La quatrième opération du traitement de l'information écrite est la fluidité. On la définit comme étant la lecture orale rapide et précise de mots isolés ou de textes (Snow, 2002; Yaghoub Zadeh et al., 2012). Les chercheurs qui viennent d'être cités précisent qu’une lecture fluide con- siste également à faire varier l’intonation ou l'expression de la voix lors de la lecture. Tout comme le vocabulaire, la fluidité fait l'objet de recherches quant à sa place dans la théorie de la vision simple de la lecture. Elle est actuellement envisagée comme un pont qui relie les deux composantes : une lecture fluide passant nécessairement par une reconnaissance immédiate de mots et menant à l'accès au sens d'un texte (Tilstra et al., 2009; Yaghoub Zadeh et al., 2012).

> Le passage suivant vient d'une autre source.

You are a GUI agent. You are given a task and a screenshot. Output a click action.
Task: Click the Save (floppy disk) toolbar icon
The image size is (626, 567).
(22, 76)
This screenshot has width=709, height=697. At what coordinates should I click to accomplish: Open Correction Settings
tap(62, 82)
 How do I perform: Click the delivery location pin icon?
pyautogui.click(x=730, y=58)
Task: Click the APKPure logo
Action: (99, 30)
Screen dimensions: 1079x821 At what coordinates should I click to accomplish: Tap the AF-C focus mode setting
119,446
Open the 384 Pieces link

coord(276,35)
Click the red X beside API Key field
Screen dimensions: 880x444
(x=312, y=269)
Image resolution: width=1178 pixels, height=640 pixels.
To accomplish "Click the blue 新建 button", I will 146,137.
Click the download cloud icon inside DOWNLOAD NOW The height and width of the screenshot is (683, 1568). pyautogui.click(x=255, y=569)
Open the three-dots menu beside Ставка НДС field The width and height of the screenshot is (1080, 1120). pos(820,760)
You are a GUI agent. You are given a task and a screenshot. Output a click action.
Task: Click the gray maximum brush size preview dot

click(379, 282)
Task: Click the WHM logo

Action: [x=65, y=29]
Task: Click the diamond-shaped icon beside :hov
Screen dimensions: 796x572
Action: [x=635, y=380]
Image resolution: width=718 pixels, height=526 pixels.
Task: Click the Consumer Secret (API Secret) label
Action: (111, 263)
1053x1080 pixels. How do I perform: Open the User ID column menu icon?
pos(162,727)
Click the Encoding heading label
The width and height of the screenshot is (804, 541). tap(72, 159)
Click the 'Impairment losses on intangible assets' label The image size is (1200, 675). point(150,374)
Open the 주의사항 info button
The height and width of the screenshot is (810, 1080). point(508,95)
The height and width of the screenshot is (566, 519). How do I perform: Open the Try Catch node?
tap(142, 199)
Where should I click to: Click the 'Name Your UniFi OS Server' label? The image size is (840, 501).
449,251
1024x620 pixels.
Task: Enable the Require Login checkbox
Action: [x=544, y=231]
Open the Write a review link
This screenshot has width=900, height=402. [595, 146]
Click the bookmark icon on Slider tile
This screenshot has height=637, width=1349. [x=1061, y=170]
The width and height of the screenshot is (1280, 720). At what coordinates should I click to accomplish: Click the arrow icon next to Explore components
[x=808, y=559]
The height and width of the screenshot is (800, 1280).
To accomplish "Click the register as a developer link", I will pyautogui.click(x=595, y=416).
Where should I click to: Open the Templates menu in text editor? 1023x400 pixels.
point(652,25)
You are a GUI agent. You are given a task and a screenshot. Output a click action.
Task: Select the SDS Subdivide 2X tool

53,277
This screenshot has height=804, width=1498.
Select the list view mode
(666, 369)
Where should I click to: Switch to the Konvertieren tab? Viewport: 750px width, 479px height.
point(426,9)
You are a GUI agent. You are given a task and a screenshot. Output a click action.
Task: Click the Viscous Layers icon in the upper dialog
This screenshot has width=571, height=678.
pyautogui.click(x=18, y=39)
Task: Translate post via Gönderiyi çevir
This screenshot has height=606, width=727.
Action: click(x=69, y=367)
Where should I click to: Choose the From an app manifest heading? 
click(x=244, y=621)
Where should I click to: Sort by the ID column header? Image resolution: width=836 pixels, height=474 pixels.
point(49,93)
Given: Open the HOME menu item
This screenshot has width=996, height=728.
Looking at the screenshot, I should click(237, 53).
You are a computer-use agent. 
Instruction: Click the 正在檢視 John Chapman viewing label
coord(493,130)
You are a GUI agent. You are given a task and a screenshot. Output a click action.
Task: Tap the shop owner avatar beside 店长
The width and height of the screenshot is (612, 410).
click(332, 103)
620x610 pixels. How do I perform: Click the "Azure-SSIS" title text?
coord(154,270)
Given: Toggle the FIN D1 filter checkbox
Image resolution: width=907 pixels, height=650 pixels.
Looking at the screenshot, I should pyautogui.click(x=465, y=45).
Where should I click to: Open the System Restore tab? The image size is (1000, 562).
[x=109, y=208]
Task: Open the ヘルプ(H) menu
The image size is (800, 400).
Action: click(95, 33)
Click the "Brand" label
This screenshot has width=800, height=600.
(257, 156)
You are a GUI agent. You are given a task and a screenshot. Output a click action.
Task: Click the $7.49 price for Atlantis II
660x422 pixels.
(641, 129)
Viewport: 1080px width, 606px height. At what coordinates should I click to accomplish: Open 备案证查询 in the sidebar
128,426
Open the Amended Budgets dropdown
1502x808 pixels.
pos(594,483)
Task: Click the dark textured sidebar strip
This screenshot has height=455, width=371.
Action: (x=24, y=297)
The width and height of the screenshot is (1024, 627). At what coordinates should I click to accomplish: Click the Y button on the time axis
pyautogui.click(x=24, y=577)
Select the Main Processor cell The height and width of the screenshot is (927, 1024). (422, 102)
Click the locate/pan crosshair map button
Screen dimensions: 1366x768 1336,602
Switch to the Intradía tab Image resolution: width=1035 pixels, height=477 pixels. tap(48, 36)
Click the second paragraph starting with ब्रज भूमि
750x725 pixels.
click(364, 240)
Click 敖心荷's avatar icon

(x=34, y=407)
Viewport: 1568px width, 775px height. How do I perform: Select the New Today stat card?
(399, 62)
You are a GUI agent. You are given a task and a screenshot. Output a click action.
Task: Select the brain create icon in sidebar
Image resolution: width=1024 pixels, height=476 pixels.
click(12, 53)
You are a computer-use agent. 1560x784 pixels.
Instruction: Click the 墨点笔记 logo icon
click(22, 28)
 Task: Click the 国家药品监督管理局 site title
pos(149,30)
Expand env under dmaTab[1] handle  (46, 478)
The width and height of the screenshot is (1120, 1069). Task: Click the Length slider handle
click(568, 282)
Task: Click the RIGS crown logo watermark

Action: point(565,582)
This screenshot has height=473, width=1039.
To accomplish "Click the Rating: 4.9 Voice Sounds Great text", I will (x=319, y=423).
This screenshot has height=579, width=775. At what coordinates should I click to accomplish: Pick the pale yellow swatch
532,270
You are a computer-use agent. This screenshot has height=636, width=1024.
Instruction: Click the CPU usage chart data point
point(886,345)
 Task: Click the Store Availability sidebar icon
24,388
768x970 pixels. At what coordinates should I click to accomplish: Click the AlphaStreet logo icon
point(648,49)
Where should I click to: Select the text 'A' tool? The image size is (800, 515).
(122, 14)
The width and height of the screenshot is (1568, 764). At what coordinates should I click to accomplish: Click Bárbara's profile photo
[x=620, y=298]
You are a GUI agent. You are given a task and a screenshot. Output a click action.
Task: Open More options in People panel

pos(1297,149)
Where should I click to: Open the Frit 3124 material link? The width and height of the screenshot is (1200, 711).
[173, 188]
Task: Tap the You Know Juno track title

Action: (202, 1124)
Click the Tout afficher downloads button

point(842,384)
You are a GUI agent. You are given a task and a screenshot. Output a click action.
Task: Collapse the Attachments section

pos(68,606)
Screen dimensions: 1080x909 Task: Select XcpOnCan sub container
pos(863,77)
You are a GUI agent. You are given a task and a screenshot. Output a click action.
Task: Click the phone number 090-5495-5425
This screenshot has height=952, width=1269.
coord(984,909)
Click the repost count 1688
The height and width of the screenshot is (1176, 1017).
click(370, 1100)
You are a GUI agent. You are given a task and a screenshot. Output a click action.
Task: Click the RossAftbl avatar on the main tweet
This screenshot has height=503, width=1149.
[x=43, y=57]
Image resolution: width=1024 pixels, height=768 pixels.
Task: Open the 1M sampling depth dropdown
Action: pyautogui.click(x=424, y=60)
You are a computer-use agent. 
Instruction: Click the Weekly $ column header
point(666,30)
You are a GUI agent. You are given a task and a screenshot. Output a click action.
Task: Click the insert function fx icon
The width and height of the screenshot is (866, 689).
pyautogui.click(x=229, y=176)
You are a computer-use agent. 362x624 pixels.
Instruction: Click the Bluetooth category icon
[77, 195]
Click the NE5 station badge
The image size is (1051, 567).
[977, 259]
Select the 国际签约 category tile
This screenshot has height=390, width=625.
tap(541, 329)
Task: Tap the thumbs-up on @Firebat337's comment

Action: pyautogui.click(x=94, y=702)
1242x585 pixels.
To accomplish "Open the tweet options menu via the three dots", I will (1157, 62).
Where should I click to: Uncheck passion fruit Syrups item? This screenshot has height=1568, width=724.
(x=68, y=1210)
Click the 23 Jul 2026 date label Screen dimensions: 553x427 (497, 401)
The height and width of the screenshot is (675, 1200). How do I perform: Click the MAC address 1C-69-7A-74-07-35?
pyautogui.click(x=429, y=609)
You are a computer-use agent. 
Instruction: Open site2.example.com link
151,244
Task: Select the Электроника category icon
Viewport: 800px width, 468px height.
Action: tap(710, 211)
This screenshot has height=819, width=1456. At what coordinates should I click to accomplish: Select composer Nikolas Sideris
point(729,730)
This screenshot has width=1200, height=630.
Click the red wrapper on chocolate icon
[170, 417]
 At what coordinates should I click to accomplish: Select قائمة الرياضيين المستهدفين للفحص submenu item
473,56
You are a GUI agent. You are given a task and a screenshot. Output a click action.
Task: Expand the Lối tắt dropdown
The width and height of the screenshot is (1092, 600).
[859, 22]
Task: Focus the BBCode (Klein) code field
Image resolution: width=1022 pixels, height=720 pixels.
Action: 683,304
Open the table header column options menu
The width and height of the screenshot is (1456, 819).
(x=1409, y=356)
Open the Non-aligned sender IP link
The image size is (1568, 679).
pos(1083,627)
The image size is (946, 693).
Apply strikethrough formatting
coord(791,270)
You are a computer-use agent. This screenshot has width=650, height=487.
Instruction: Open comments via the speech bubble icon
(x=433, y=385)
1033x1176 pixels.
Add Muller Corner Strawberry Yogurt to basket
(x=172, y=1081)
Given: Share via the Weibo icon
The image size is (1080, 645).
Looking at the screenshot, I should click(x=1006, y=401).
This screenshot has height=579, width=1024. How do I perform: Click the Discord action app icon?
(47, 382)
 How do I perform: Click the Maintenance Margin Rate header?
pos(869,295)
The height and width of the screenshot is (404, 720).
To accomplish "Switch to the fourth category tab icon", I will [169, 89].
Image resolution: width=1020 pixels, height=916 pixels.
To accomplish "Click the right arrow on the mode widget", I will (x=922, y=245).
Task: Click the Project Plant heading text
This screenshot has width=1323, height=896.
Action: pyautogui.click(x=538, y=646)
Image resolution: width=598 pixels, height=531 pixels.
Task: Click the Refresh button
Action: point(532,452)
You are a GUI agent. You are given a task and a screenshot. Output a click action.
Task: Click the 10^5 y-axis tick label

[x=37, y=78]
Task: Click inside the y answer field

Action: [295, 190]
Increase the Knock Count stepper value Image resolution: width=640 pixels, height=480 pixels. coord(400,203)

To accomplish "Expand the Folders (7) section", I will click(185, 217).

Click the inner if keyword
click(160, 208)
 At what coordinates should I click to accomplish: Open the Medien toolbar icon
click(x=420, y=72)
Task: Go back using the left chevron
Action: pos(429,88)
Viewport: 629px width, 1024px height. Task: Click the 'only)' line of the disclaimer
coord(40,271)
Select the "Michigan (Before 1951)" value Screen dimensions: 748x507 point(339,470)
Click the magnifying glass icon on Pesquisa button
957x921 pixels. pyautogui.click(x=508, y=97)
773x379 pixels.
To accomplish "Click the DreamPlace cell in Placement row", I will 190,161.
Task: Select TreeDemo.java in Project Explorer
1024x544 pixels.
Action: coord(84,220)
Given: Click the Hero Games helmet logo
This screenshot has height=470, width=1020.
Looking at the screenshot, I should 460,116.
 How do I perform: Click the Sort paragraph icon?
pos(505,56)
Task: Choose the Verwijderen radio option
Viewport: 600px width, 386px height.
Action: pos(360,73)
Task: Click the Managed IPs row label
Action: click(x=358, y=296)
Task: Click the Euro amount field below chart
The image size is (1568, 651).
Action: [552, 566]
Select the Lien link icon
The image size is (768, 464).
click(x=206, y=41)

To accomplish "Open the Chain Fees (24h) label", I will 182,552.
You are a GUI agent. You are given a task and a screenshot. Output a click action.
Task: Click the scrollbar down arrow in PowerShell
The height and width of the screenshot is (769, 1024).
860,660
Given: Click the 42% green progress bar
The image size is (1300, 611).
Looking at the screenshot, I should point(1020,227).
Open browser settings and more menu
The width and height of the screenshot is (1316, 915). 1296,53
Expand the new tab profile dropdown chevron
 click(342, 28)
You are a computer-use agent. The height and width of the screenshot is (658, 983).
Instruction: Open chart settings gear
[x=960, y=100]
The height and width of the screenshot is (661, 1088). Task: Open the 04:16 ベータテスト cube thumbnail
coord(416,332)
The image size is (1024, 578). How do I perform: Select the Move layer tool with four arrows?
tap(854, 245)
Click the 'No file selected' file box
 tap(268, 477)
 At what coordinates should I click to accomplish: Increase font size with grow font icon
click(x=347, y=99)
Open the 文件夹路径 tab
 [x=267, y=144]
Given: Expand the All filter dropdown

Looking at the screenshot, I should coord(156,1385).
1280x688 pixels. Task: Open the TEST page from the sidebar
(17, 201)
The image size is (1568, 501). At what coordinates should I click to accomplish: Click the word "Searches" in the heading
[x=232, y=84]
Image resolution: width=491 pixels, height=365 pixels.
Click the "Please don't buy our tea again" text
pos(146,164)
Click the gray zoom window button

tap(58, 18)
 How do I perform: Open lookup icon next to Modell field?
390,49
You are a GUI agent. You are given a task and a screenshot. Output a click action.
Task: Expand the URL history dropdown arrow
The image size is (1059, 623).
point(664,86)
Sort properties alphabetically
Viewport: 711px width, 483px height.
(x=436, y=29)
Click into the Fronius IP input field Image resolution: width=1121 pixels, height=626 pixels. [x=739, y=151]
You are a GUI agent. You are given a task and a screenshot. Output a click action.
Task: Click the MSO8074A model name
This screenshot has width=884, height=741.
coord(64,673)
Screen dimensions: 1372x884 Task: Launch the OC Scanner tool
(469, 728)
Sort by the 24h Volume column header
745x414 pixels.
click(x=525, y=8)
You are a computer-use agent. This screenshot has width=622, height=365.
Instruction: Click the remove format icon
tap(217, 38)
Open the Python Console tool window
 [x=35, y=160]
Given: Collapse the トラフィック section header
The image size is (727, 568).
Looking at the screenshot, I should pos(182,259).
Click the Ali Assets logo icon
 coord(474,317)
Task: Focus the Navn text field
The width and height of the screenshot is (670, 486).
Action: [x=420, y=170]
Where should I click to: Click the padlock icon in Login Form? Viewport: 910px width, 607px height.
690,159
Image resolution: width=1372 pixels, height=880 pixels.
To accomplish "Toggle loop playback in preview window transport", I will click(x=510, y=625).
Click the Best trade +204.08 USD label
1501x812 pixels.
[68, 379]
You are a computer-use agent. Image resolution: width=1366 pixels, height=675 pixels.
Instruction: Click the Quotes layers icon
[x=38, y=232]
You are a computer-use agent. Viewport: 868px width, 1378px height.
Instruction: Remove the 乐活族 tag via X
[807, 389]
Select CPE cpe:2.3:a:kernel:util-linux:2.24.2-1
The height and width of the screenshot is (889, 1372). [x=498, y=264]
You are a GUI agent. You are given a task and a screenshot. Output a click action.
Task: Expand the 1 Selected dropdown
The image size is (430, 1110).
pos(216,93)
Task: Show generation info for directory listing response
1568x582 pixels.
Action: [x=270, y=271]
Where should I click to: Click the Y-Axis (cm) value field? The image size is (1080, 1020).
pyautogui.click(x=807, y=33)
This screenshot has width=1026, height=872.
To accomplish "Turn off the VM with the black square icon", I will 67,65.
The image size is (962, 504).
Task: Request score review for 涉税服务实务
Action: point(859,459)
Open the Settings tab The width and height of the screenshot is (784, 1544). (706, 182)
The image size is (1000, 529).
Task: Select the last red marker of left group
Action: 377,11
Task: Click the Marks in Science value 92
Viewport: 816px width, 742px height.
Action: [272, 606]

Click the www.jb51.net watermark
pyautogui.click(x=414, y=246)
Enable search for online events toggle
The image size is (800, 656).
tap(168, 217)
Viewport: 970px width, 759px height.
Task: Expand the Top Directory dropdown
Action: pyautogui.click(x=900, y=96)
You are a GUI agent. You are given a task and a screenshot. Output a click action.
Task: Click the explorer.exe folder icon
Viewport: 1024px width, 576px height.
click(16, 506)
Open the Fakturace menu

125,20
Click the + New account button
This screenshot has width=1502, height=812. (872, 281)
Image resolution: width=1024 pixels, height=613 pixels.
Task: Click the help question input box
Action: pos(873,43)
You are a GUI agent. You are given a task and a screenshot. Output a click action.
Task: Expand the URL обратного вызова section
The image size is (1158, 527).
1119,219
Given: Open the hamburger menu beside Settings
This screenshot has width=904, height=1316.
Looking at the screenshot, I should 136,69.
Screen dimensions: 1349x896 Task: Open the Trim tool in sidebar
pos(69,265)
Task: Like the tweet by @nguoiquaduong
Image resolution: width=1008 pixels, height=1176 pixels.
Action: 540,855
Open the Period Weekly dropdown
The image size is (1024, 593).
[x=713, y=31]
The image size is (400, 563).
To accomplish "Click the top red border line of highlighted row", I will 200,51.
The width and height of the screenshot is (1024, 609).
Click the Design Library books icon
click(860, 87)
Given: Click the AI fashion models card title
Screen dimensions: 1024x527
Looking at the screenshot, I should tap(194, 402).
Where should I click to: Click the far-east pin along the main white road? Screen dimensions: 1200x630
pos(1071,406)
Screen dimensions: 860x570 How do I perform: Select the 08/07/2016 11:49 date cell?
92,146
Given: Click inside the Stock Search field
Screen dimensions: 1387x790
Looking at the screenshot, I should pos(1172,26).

Finalement, l'inférence joue un rôle crucial dans la compréhension d'une lecture (Bianco, 2014; Cain et Nash, 2011; Cain et Oakhill, 1999, 2007; Fayol, 2004; Kintsch et Rawson, 2005). Bien que les autres opérations exercent aussi un rôle important, nous concentrons notre étude sur l'inférence, considérant l'effet dominant qu'elle exerce sur la compréhension d'une lecture et la difficulté qu'elle représente pour plusieurs élèves, entre autres, ceux du 3e cycle du primaire auxquels nous nous intéressons dans la présente recherche.